10/04/2014 04:02 EDT | Actualisé 10/06/2014 05:12 EDT

L'Ukraine a accusé jeudi les forces armées russes d'avoir posé des mines antipersonnel en Crimée et aux abords de la péninsule, lors d'une réunion à Genève sur le respect du traité d'Ottawa sur l'interdiction de ce type de mines.

L'Ukraine "est fortement préoccupée par l'usage de mines antipersonnel par les forces armées russes dans différentes parties du territoire ukrainien", a déclaré la délégation ukrainienne au cours de cette réunion sur l'application de la convention sur l'interdiction des mines antipersonnel.

La délégation de Kiev a accusé les forces russes d'avoir créé des champs de mines "au points d'entrée entre la partie continentale de l'Ukraine et la péninsule de Crimée".

La Crimée a été rattachée à la Russie en mars après un référendum considéré comme illégal par Kiev et les pays occidentaux, et le pouvoir intérimaire de Kiev considère toujours la péninsule comme une partie intégrante du territoire de l'Ukraine.

Selon la délégation ukrainienne, dont l'intervention n'était pas prévue au programme des travaux de jeudi, les mines ont été posées par les forces russes à la fois en Crimée et dans la région de Kherson, limitrophe de la péninsule.

"Les champs de mines sont entourés de barbelés et jalonnés de panneaux d'avertissement portant l'inscription 'mines'", précise un projet de communiqué de la délégation présenté à la réunion.

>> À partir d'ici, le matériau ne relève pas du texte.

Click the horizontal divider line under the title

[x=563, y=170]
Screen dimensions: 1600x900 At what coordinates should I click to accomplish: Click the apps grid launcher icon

L'Ukraine souhaite "détruire les mines antipersonnel dans les zones minées se trouvant sous sa juridiction", a déclaré la délégation. Mais cette opération de déminage ne pourra être entreprise que lorsque les autorités ukrainiennes auront recouvré "le contrôle du territoire actuellement occupé par l'agresseur", a-t-elle ajouté.

"La Crimée fait toujours partie intégrante de l'Ukraine", a-t-elle insisté.

La délégation ukrainienne a également accusé les forces russes d'avoir saisi un stock de mines dans un dépôt militaire ukrainien en Crimée.

Les mines à fragmentation OZM-4, qui ne sont pas dotée d'un mécanisme d'autodestruction, ont été stockées par l'armée ukrainienne pour servir lors de séances d'entraînement à la détection de mines et au déminage, selon la délégation.

A présent, ces mines "sortent du cadre légal du traité d'Ottawa", selon les délégués ukrainiens.

Vendredi, la délégation devrait expliquer pourquoi l'Ukraine n'a pas respecté le délai prévu pour détruire ses stocks de mines antipersonnel.